This ultimately balanced, yet wieldy diet mirrors Espinosa and Orozco’s overall approach. They take their work extremely seriously, but solemn moments are offset by periods of mirth, with the elder diver often prompting her partner to dissolve into giggles, evidencing the pair’s yin-and-yang personalities as well as their age difference.
“We’re very different,” Espinosa confirms. “I am decisive and aggressive. Ale’s more introverted. I am always making jokes. I have a strong character. Maybe that has caused me trouble once in a while, but this is the way I am. I don’t get stuck on anything. I let everything go and just move forward.”
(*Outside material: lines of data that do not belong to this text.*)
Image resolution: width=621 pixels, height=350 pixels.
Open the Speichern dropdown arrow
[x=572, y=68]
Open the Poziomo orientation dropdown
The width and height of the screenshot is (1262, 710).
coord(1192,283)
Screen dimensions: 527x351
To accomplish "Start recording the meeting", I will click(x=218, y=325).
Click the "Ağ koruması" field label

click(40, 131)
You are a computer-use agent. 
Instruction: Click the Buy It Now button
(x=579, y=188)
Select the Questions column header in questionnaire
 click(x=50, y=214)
The key to reconciling divergences of all types, both divers assert, lies in dialogue. “Good communication is essential,” declares Orozco, “and having a good relationship and real communication outside of that one second of diving is more important than that second. Paola is like my sister.”
The equation, with all its variables, appears to be paying off. Instead of upsetting their synchronicity, the pair’s new physical differences have begun to counterweight Espinosa and Orozco’s respective strengths. “Now Ale’s a little bit taller than me, but I naturally jump a little bit higher,” explains Espinosa, “so I meet her in the air.” The pair’s steady progress is fueling them as they look to the summer when, as their country’s best chance for a podium-top win, they will concentrate four additional years of sacrifice and toil into that second-and-a-fraction plunge. But for Espinosa and Orozco, the rush always comes before the gold. “It’s dangerous,” Orozco states, “I love that fear and adrenaline.”
“You feel fear, anxiety, insecurity when you walk up the stairs onto the platform,” Espinosa adds. “But then there is a second before you jump, when you feel an intimacy with yourself. You know how to handle yourself; you can control yourself. That’s the moment that I like the most: I love the butterflies.”